INPUT DATA =>
══════════════════════════════
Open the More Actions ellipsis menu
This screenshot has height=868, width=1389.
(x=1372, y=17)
══════════════════════════════
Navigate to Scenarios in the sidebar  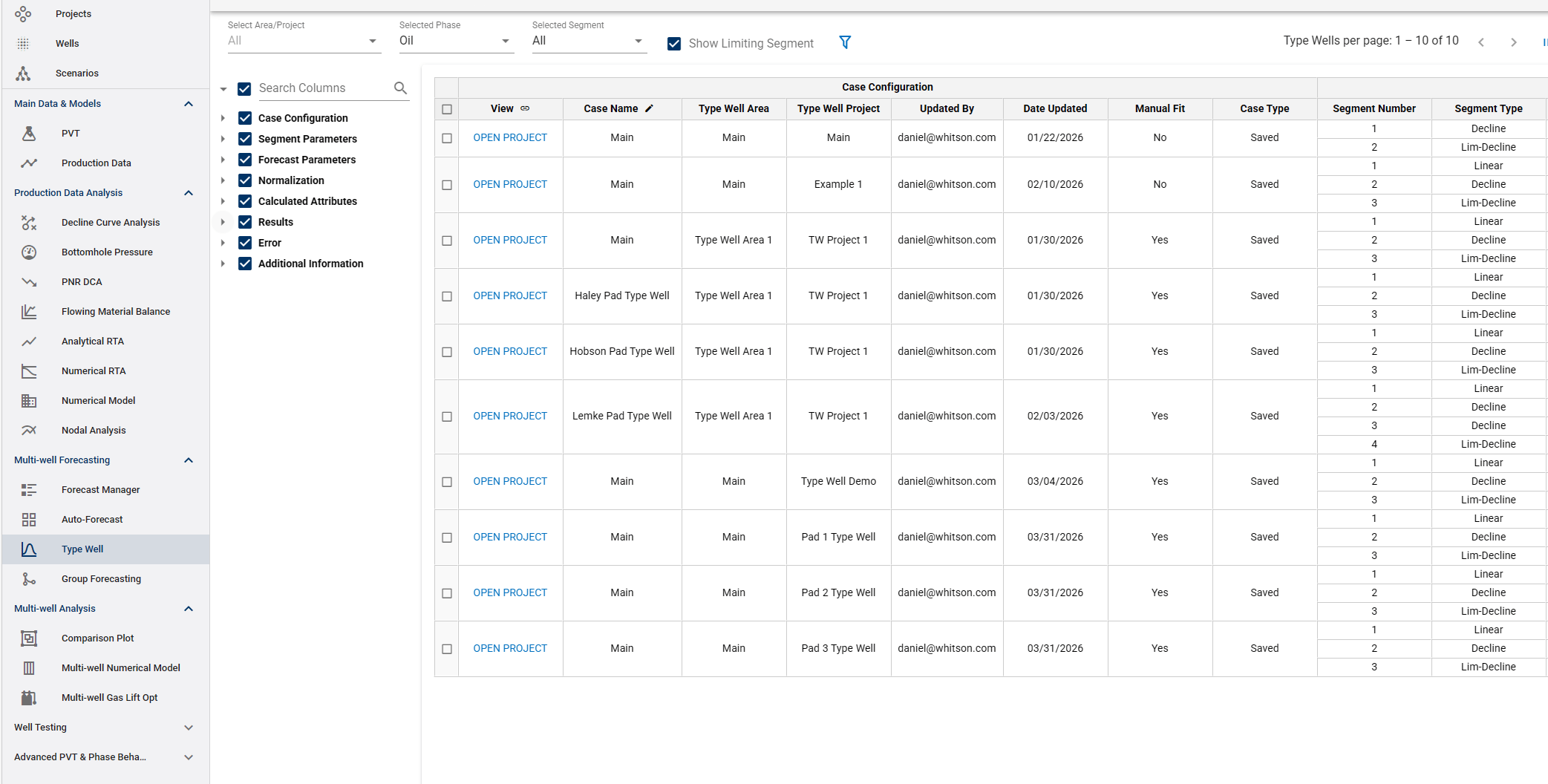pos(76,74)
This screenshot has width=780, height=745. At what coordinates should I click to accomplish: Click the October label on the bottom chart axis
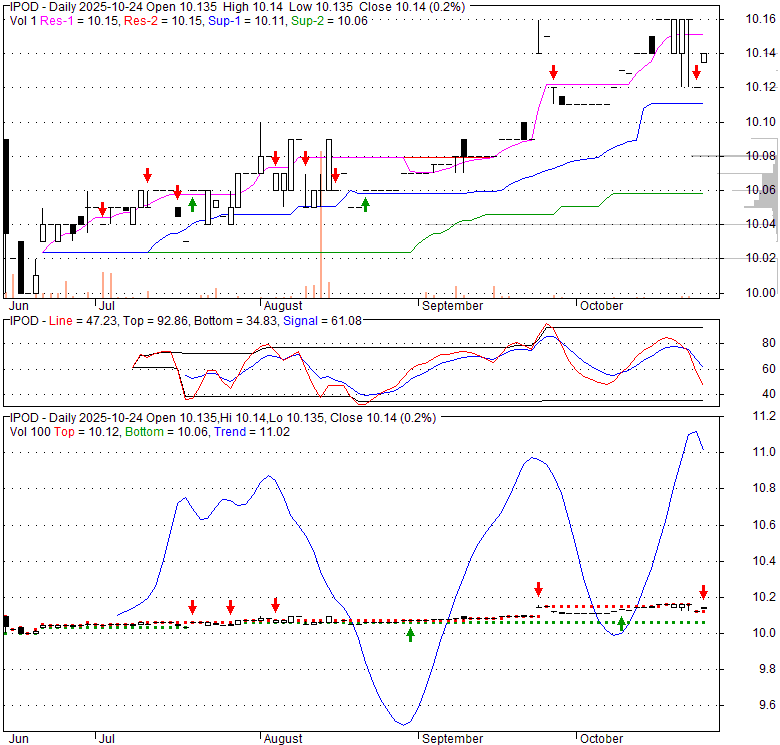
══════════════════════════════
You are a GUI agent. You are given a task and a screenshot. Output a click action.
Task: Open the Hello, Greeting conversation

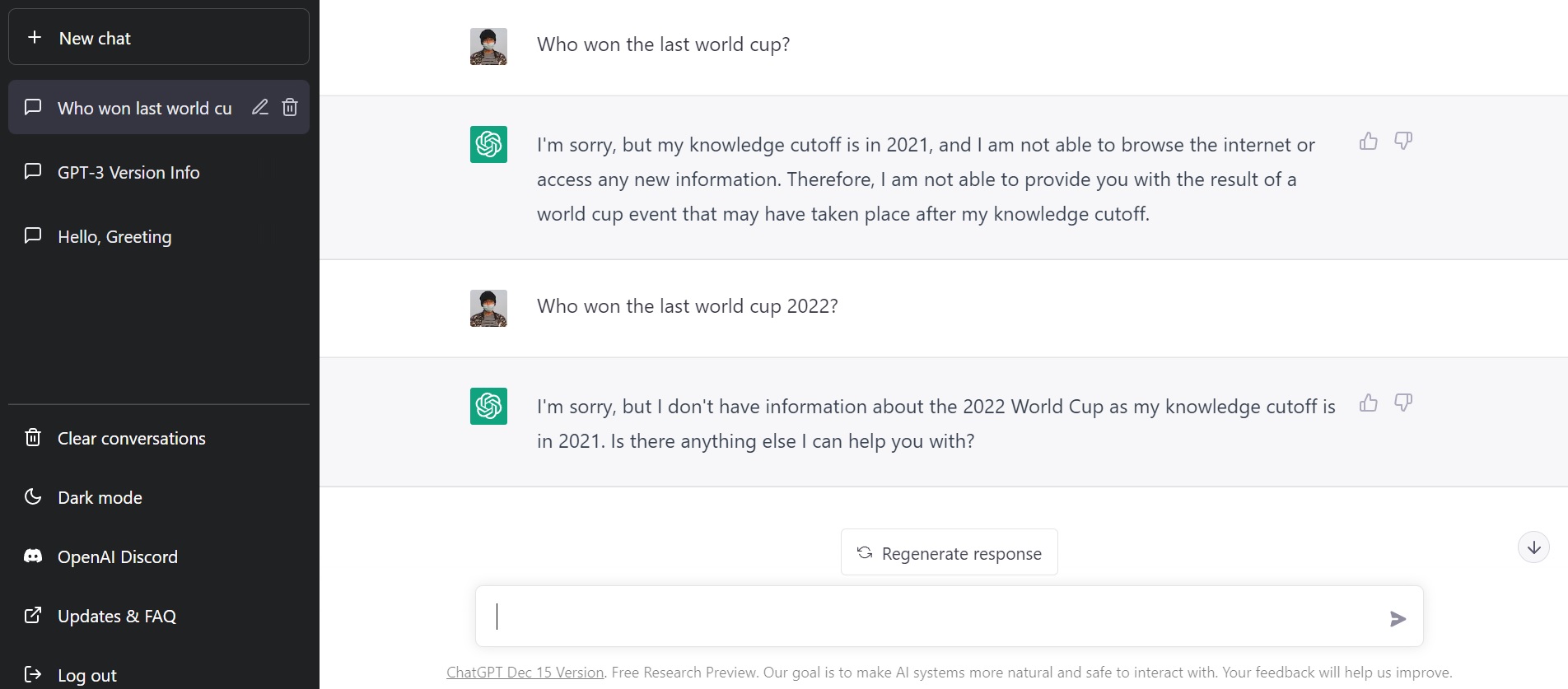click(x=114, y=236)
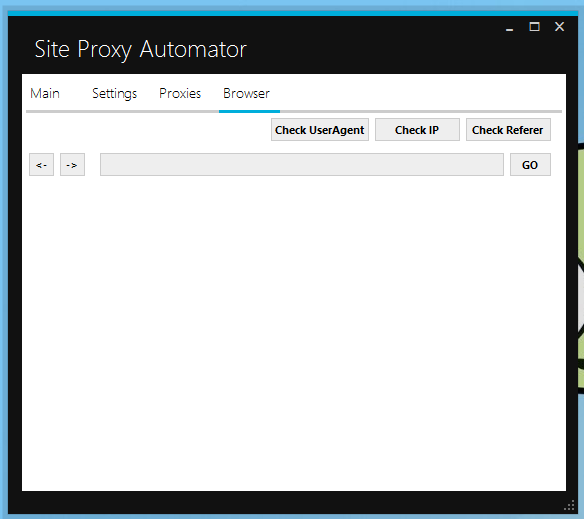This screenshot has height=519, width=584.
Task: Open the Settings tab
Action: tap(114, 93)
══════════════════════════════
THE PROBLEM => Repeat word for word the records from the line containing "Open the More Actions ellipsis menu" through the line containing "(x=1372, y=17)", including both of those lines.

THE RESPONSE =>
Open the More Actions ellipsis menu
This screenshot has height=868, width=1389.
(x=1372, y=17)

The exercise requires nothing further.